Text provided:
—————
The most pressing problem is securing the release, without charge, of local employees of the British embassy.

Tehran maintains that they helped stoke up anti-regime violence following the re-election last month of President Mahmoud Ahmadinejad.

Seven of the nine embassy staffers seized have since been released, but on Friday a powerful Iranian cleric said some of the nine will be tried for stoking the violence which has seen opposition supporters take to the streets.

For several days European Union nations, pushed hard by Britain, have been seeking to agree concerted action against the Iranian regime, without giving the hardliners an excuse to crack down further on the dissent.

Europe is also keen to avoid alienating the regime at a time when the international community is seeking to persuade Iran to stop enriching uranium for its nuclear programme.

While the West fears this programme has a military aim, Tehran insists that it is purely a civil energy initiative.

"We are discussing a graduated response," one European diplomat said.

Among the measures being considered are preventing some regime figures from securing visas for Europe.

"They could find that obtaining a visa could be more difficult while the British embassy staff remain in detention," the diplomat said.

Another European diplomat confirmed that there could be some kind of visa application freeze which would fall short of the kind of long-term travel ban in place against Zimbabwe President Robert Mugabe and his coterie.

The diplomat said that pulling out European ambassadors from Tehran remained an option, but stressed the measured approach.

"Since the idea of pulling out all EU ambassadors has been floated (on Sunday) seven out of the nine embassy detainees have been freed. This is a measured approach and we have to give some flexibility to those in Iran seeking to help us to obtain our goals," she told AFP.

"You have to link your response to what is going on," she added.

The idea of pulling out ambassadors had also received an unenthusiastic response among London's EU partners who feel it is the kind of radical measure which could complicate the resumption of the nuclear talks.
—————
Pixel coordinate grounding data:
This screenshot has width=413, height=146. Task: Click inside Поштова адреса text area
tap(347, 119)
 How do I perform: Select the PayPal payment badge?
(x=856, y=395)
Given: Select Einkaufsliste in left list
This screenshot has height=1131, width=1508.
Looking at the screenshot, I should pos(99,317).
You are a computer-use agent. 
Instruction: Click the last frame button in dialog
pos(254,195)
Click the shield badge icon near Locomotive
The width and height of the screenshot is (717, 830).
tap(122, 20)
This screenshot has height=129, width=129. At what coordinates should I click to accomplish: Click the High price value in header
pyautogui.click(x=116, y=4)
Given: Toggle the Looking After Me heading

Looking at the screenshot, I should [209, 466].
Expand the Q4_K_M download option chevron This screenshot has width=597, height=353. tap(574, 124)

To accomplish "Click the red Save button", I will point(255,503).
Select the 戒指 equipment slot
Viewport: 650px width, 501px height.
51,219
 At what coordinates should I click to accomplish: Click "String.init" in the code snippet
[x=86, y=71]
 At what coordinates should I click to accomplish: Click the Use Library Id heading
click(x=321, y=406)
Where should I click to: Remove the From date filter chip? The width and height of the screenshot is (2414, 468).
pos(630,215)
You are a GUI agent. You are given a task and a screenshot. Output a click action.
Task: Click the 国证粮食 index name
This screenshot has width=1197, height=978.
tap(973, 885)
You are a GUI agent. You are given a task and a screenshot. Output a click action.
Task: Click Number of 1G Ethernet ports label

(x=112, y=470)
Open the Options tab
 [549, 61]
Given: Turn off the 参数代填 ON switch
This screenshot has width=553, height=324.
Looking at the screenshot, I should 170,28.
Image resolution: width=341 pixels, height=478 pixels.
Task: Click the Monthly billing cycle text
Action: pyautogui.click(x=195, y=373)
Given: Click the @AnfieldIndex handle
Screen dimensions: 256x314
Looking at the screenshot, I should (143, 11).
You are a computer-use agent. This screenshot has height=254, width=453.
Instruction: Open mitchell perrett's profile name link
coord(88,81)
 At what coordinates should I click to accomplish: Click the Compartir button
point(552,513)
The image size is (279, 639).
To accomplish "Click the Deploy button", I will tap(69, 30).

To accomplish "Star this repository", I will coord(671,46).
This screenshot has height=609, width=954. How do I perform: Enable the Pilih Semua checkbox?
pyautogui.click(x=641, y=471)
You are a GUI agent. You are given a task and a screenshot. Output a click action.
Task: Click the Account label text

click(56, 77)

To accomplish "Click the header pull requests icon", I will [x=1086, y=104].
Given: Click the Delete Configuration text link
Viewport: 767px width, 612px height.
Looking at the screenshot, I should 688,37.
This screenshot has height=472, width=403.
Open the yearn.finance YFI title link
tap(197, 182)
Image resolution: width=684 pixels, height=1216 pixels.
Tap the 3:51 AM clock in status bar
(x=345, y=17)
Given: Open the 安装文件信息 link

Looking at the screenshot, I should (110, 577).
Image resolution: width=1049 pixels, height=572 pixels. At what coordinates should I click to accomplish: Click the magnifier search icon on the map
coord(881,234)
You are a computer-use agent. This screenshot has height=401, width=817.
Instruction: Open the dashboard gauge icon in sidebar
—————
Activity 1:
Answer these questions using the report on Europe's response to Iran's detention of British embassy staff:
(a) How many of the nine detained embassy staffers have been released?
(b) What does Tehran say its nuclear programme is?
(c) Whose long-term travel ban is the possible visa freeze compared with?
Activity 2: Name every country mentioned in the report on Europe's response to Iran's detention of British embassy staff.
Activity 3: Extend the news report on Europe's response to Iran's detention of British embassy staff, picking up after its final sentence.

Written reply 1:
(a) Seven.
(b) A purely civil energy initiative.
(c) The ban against Zimbabwe President Robert Mugabe and his coterie.

Written reply 2: Britain, Iran, Zimbabwe

Written reply 3:
A British government spokesman stressed that the first goal of any measures "is to secure the release without charge of our local staff."

The idea of putting the brakes on visa application was discussed by senior European officials in Stockholm on Thursday and negotiations were continuing in Brussels on Friday at a meeting of the EU's political and security committee.

Before the British embassy detentions, the Europeans were already in the front line of international outrage against the crackdown on political protests which followed the June 12 presidential election.

However the response until now has remained merely verbal.

EU foreign policy chief Javier Solana expressed hope Sunday that talks between Tehran and the Group of Six -- Britain, China, France, Germany, Russia and the United States -- over Iran's uranium enrichment activities would resume soon.

Iran, which is labouring under three sets of UN sanctions, has refused to sit down at the negotiating table if it has to suspend uranium enrichment even before the talks begin.

The European fears over reaching the diplomatic tipping point were heightened on Wednesday when a high-ranking Iranian military officer said that Europe had "disqualified" itself from taking part in such nuclear talks because of its interference in the country's internal affairs.